Review of the band Wunderhorse – a group heading towards even greater success

A youthful individual sporting a mullet strums a guitar under the spotlight, crooning about electrifying kisses and sharp, cutting smiles. Their innate charm has the potential to redeem the reputation of an unfortunate hairstyle.

Jacob Slater, the lead singer of Wunderhorse, a highly talked about band in the UK indie scene, was previously a member of Dead Pretties, a group that disbanded in 2017. Despite being in his mid-20s, his music is filled with pangs of wistful sentiment. In interviews, he has shared that he stopped using drugs after leaving his former band. This may have influenced his writing, which now holds a tender perspective as he reflects on his past and the experiences of his peers with newfound clarity. His underlying message is always one of empathy, whether it be for the tumultuous home life of the protagonist in Purple or the overwhelming sexual encounter described in Butterflies.

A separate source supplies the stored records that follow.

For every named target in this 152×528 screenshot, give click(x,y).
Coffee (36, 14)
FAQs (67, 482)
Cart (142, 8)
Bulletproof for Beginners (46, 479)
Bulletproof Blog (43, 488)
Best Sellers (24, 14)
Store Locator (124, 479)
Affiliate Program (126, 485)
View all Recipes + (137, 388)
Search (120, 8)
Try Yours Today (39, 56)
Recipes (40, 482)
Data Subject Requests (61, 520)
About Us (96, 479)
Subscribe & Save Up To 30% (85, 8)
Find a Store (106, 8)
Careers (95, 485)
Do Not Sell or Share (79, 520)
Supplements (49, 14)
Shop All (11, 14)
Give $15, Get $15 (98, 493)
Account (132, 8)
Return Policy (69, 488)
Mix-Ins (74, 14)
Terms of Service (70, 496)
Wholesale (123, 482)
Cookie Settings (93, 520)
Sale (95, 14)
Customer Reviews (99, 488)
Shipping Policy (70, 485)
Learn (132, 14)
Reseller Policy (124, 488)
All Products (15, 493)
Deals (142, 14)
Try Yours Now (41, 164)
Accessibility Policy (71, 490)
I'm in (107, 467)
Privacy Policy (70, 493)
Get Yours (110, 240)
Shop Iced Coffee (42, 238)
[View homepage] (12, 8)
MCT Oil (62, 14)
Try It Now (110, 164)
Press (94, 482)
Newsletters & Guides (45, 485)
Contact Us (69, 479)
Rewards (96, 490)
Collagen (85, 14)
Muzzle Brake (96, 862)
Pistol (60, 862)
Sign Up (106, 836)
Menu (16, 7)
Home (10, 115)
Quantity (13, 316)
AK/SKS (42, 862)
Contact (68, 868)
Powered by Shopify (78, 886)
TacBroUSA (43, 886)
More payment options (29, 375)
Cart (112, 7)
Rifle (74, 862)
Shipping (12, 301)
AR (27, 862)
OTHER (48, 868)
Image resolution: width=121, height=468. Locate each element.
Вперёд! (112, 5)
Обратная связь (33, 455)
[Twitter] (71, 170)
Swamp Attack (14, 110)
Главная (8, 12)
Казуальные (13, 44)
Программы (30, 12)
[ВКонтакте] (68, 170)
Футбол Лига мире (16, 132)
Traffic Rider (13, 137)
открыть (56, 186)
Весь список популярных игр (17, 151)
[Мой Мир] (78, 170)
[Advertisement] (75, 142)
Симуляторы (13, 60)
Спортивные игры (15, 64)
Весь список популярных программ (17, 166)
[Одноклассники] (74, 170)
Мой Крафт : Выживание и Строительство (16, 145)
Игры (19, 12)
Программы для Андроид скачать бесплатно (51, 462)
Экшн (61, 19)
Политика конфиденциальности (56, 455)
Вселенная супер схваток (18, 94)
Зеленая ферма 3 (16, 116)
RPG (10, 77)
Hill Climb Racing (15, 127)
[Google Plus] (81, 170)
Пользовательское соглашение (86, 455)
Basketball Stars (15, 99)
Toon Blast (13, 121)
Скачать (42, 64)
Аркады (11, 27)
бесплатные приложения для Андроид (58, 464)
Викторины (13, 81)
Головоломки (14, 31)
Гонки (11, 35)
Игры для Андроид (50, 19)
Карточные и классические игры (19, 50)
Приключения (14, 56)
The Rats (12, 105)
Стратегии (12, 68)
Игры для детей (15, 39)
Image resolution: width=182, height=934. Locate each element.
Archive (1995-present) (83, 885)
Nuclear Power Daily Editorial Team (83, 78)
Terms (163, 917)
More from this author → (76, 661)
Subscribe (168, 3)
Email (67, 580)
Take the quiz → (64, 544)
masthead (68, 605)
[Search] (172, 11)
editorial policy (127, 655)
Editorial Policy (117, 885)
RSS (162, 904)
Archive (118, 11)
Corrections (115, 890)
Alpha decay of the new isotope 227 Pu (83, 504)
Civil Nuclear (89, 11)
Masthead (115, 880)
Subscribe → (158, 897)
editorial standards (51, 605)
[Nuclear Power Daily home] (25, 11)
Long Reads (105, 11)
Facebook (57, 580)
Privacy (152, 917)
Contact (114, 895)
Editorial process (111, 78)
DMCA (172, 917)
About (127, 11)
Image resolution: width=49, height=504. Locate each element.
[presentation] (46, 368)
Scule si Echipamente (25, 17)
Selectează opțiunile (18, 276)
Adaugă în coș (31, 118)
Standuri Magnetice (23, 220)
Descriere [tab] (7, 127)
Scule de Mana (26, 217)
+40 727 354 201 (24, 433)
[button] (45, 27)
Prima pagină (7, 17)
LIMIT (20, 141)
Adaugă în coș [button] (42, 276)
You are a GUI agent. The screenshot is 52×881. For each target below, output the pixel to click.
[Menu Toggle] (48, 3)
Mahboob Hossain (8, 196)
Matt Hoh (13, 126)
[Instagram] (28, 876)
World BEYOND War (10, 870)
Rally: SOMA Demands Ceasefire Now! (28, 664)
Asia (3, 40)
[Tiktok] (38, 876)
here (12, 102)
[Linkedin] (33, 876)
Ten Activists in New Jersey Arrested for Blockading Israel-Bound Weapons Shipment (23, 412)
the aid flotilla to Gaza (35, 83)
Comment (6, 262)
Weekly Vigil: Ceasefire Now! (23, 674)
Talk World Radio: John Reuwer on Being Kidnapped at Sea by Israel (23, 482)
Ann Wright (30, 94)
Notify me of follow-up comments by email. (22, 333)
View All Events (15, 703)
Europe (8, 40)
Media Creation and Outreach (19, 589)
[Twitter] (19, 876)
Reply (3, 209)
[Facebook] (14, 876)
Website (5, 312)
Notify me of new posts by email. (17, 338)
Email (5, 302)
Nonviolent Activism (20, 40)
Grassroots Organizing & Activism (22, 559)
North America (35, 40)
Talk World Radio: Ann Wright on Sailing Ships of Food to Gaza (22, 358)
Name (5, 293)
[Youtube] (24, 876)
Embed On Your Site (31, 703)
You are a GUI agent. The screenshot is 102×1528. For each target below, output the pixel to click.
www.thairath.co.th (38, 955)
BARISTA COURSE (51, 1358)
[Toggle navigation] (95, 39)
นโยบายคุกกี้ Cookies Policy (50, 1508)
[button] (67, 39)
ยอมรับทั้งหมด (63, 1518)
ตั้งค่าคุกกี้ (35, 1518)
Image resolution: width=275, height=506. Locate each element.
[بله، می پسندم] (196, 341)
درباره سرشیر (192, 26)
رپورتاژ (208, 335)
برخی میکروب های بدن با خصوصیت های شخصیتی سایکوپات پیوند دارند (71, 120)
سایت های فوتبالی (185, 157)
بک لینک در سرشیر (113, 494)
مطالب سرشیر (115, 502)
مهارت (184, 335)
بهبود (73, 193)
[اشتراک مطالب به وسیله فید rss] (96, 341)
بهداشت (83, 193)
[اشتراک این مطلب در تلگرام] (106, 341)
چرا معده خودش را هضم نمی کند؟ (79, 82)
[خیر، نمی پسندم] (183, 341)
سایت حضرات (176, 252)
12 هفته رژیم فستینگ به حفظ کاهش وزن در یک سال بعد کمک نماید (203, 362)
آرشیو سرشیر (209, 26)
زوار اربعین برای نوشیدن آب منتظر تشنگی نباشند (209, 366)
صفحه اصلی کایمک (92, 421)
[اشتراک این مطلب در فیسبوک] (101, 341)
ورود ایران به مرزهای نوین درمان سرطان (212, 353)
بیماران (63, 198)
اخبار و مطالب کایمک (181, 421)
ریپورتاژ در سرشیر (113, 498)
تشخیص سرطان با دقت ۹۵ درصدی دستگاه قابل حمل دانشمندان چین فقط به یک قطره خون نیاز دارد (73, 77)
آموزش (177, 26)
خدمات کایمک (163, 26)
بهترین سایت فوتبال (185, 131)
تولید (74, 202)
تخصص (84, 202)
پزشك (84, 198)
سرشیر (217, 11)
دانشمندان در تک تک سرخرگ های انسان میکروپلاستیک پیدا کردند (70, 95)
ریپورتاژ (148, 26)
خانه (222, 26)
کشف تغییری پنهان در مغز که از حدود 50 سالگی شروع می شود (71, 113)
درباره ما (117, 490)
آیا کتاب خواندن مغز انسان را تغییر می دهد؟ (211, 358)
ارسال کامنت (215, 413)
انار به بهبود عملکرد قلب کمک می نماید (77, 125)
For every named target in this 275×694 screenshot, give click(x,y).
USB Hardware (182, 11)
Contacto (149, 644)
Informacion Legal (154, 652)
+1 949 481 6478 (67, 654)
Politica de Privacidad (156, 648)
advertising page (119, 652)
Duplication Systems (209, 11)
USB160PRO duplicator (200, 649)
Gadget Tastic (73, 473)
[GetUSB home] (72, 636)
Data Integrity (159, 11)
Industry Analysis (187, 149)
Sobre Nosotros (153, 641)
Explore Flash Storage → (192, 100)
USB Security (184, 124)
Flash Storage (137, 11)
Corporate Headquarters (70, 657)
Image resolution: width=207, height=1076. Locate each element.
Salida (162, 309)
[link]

Singalong hooks … Wunderhorse.

Slater’s talent for catchy singalong melodies resonates with a youthful audience, who are not much older than the characters in his songs. As he sings “And we were together when we were 15 /But nothing is real then, you know what I mean?”, the energetic and young crowd in Glasgow is swept away by the feeling of teenage invincibility. They can relate to it.

The debut album Cub came out little more than a year ago, but already a third of the set is drawn from an unreleased second record – a statement of artistic confidence. Midas has a snarling, cascading Dylanish feel, while Arizona’s big-chorus magic should make it a festival favourite come summer. Superman, with which the band close the main set, is an epic ballad that brings early Radiohead to mind.

Is it possible for Wunderhorse to achieve mainstream fame like that band did? It seems like they’ve already outgrown their indie roots, although their fans still adore it. Their encores, particularly their extended version of “Poppy,” highlight the talents of bassist Pete Woodin and drummer Jamie Staples.

Slater’s final performance ended with a powerful roar before leaving the stage. Earlier, he had mentioned struggling with a loss of voice, but it seems he has regained it.